On November 22, 1989, the Pavilion burned down from a fire that occurred in the kitchen during a renovation. After burning down, the Pavilion was rebuilt with a food court, full-service restaurant, live entertainment, a bar, and an arcade.

In 1991, Jenkinson's Aquarium opened. Additionally, the water slides were removed, due to the popularity of the beach and competition from nearby water parks.

In 1998, the park added a fun house, a type of attraction that had largely disappeared by the late 1990s. The Fun House continues to be updated every season, with new theming and obstacles. The Fun House anchored a multi-year renovation of the boardwalk which included many new additions.

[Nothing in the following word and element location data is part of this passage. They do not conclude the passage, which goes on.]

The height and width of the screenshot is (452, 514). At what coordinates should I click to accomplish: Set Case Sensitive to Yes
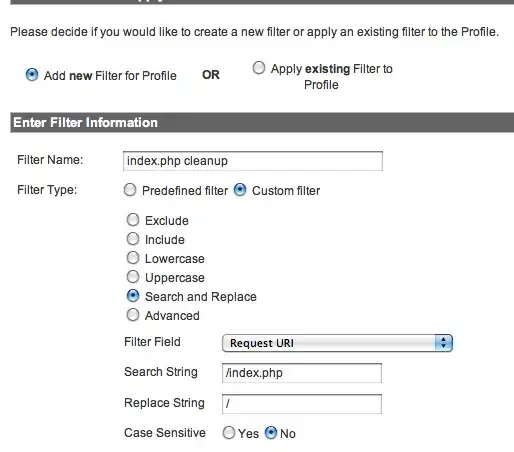pos(229,433)
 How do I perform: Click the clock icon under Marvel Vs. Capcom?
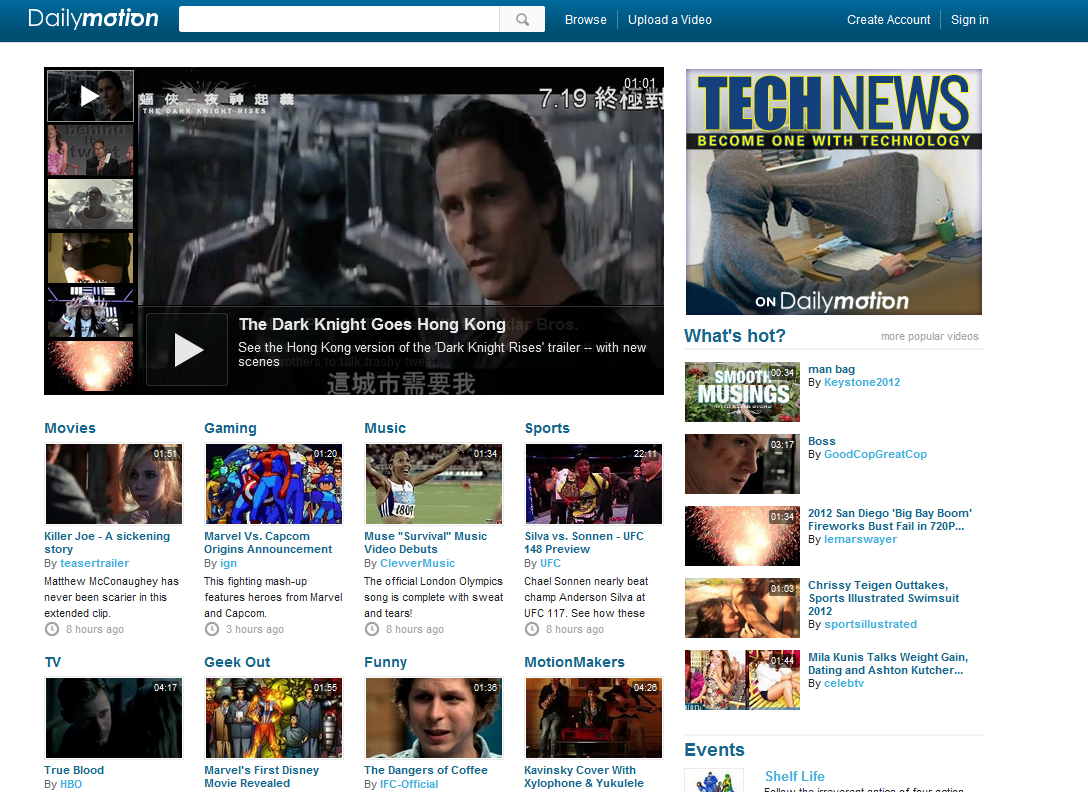pyautogui.click(x=212, y=629)
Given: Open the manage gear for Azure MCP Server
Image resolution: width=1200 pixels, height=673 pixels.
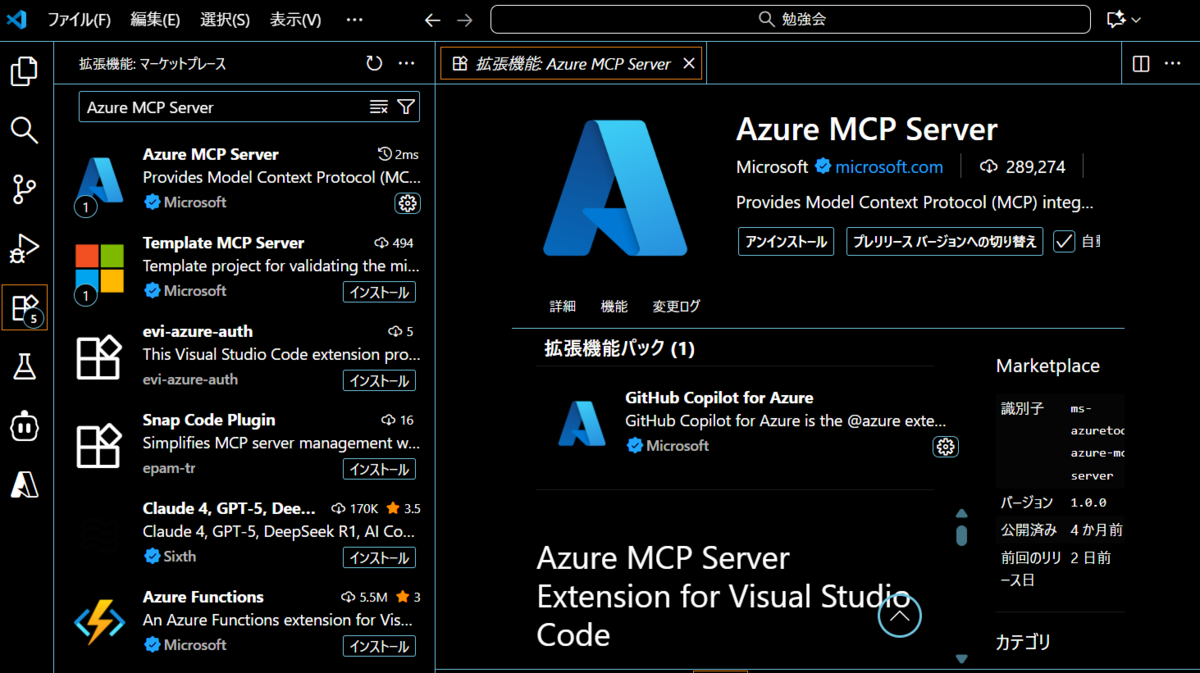Looking at the screenshot, I should (x=407, y=203).
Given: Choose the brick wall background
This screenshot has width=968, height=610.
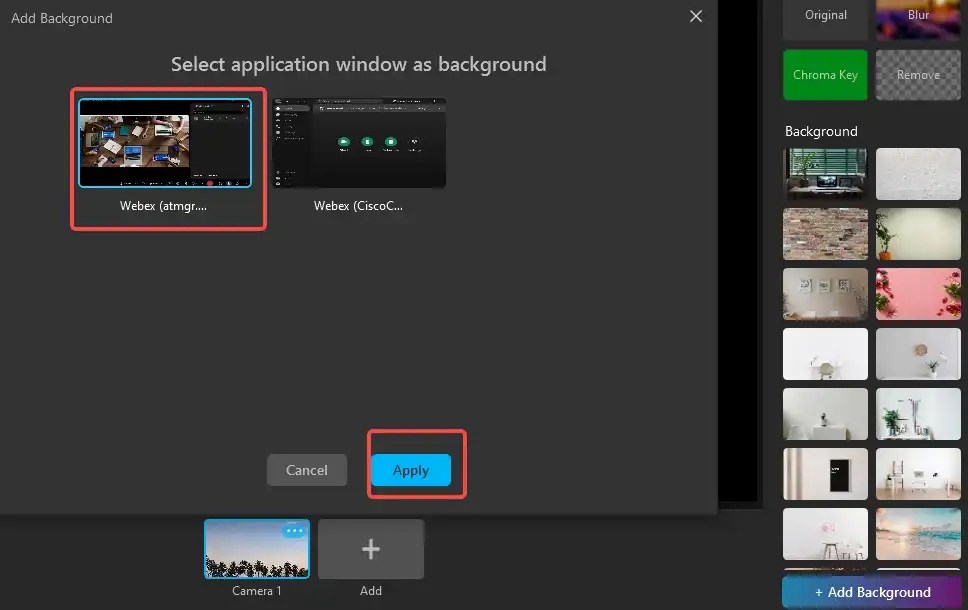Looking at the screenshot, I should pos(825,234).
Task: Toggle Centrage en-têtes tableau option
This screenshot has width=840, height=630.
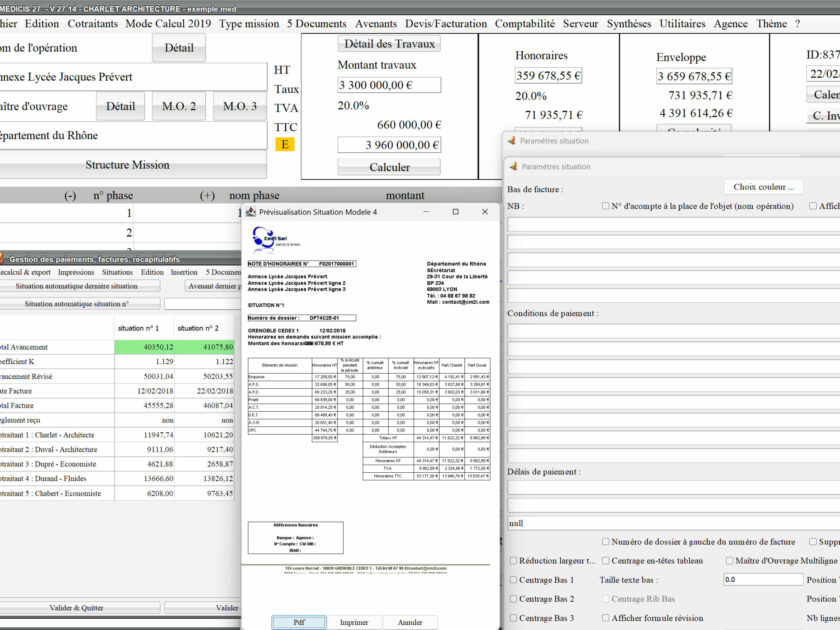Action: pos(604,561)
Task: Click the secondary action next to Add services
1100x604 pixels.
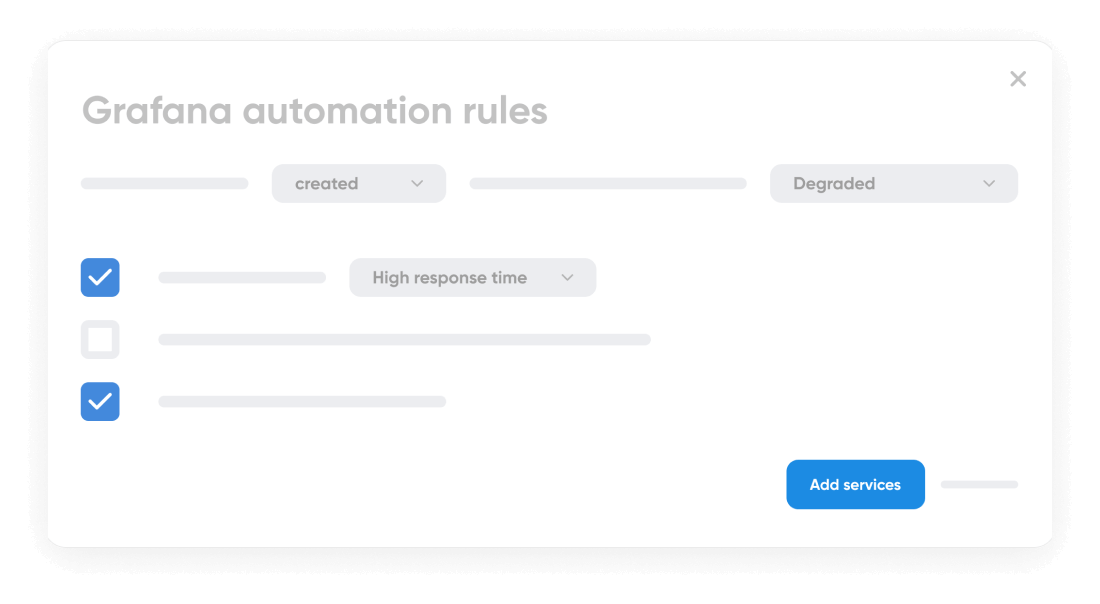Action: pos(978,484)
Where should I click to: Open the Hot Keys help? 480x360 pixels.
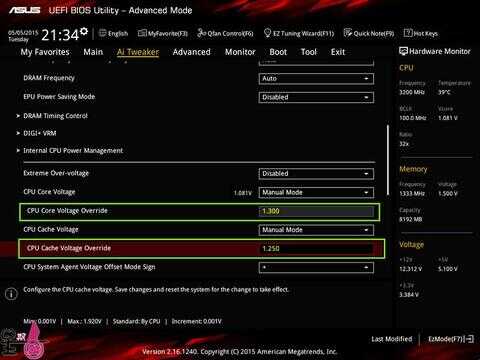[x=421, y=33]
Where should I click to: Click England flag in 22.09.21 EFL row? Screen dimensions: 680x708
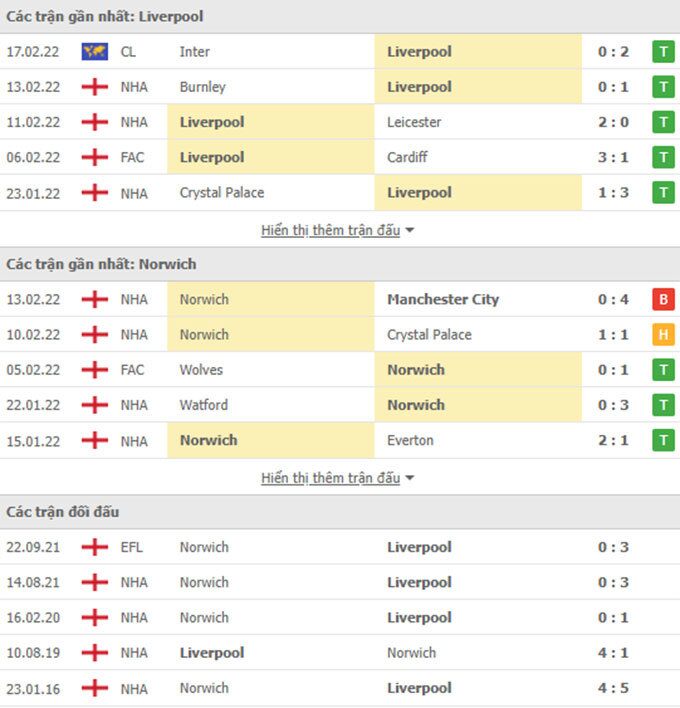pyautogui.click(x=95, y=547)
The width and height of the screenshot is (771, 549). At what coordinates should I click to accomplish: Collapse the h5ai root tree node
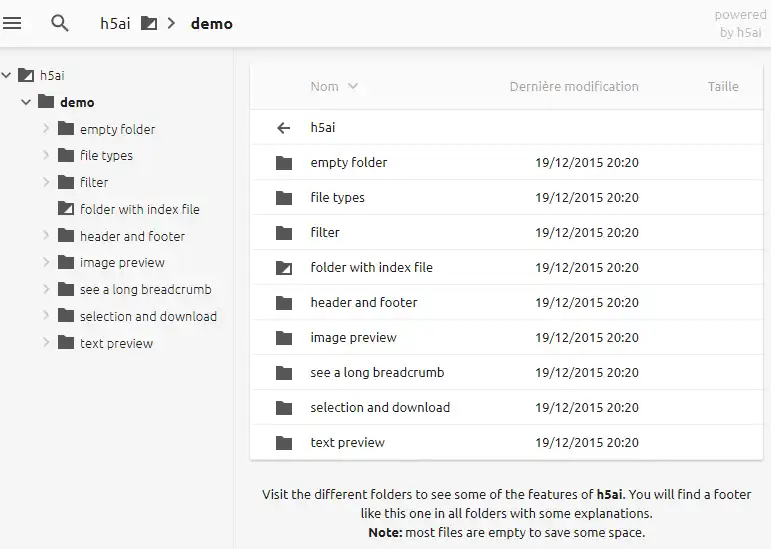(7, 75)
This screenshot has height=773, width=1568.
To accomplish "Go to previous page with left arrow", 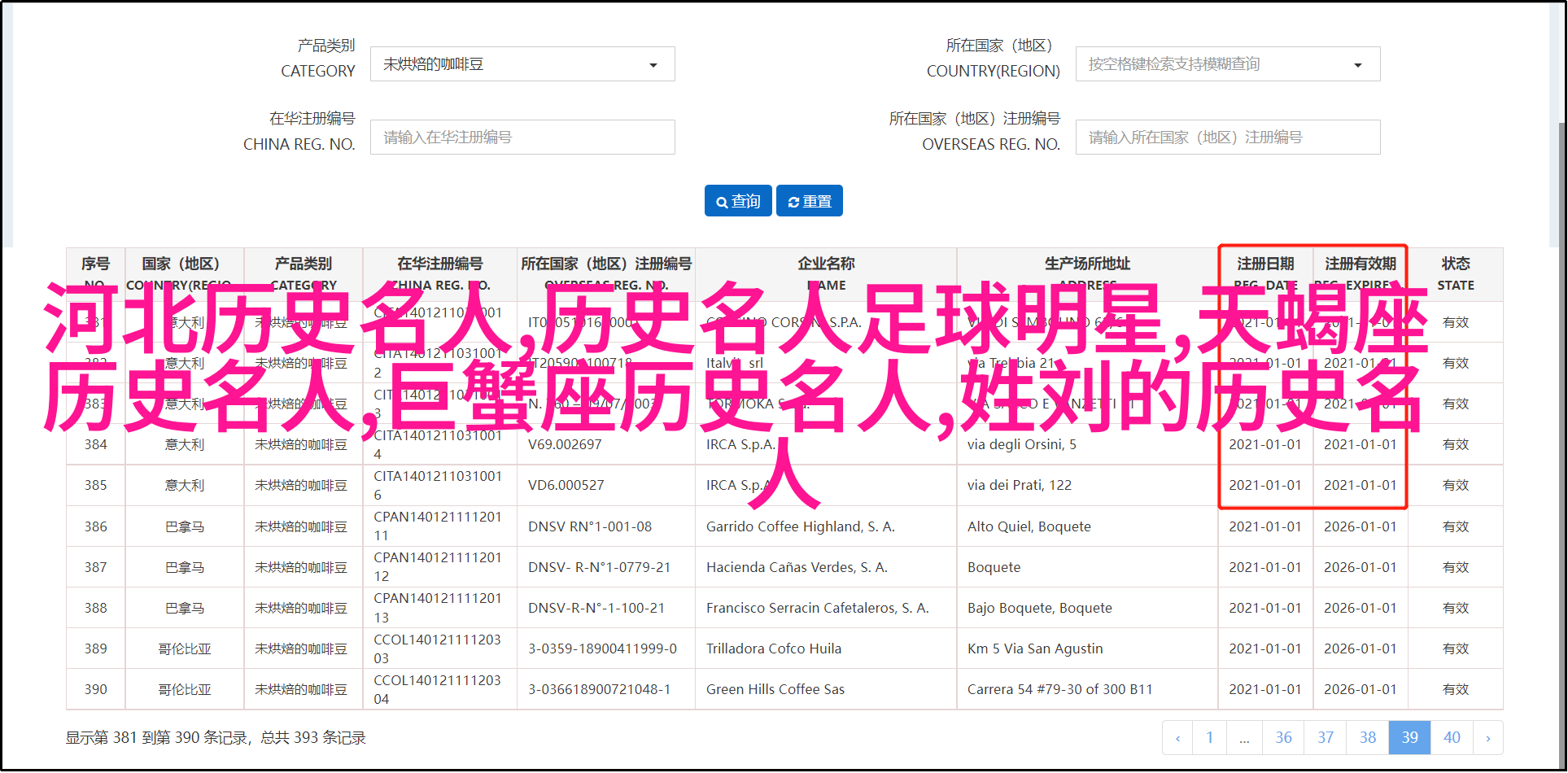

In August 2025, the park announced the addition of Patriot's Run, a new, America 250 themed roller coaster for the 2026 season. In late May 2026, Patriot's Run began testing, the ride opened on May 30, 2026. On July 16, 2026, Jenkinson's held a ribbon cutting ceremony celebrating the addition of the coaster.

== Attractions ==
=== Roller coasters ===
==== Current roller coasters====

| Name | Image | Manufacturer | Model | Year opened | Ref(s) |
|---|---|---|---|---|---|
| Shark Escape |  | SBF Visa Group | Double Coaster (MX605) | 2022 |  |
| Patriot's Run |  | SBF Visa Group | Cyclone Coaster (MX49) | 2026 |  |

==== Defunct roller coasters ====

| Name | Image | Manufacturer | Model | Year opened | Year closed | Ref(s) |
|---|---|---|---|---|---|---|
| Flitzer |  | Zierer | Filtzer | 1992 | 2018 |  |
| Tidal Wave |  | SBF Visa Group | Spinning Coaster (MX612 v5.0) | 2019 | 2025 |  |
| Toboggan |  | Chance Rides | Toboggan | Unknown | Unknown |  |
| Tornado |  | Zamperla | Single Helix | 1979–1995 | 2021 |  |

===Aquarium===
Jenkinson's Aquarium opened in 1991 and hosts a variety of aquatic and terrestrial life, including fiddler rays, a Kemp's ridley sea turtle, a sand tiger shark, nurse sharks, blacktip reef sharks, spotted wobbegongs, clownfish, frogfish, an American bullfrog, crayfish, axolotls, a ball python, a zebra shark, bamboo sharks, harbor seals, horseshoe crabs, whelks, spider crabs, a lobster, shrimpfish, a pygmy marmoset, a blue-and-gold macaw, a Moluccan cockatoo, redspotted hawkfish, yellowhead jawfish, neon gobies, pinecone fish, a Linnaeus's two-toed sloth, milky tree frogs, northern diamondback terrapins, tiger salamanders, eastern screech owls, African penguins, a Standing's day gecko, square-marked toads, African green toads, and pancake tortoises. The Aquarium was accredited by the Association of Zoos and Aquariums in 2008.

In 1991, the Aquarium took in a one-eyed harbor seal named Luseal. Luseal lived at the Aquarium until she died in 2023.

=== Other attractions ===
Jenkinson's has a ropes course, 4 arcades, boardwalk games, a beach, and 2 mini golf courses.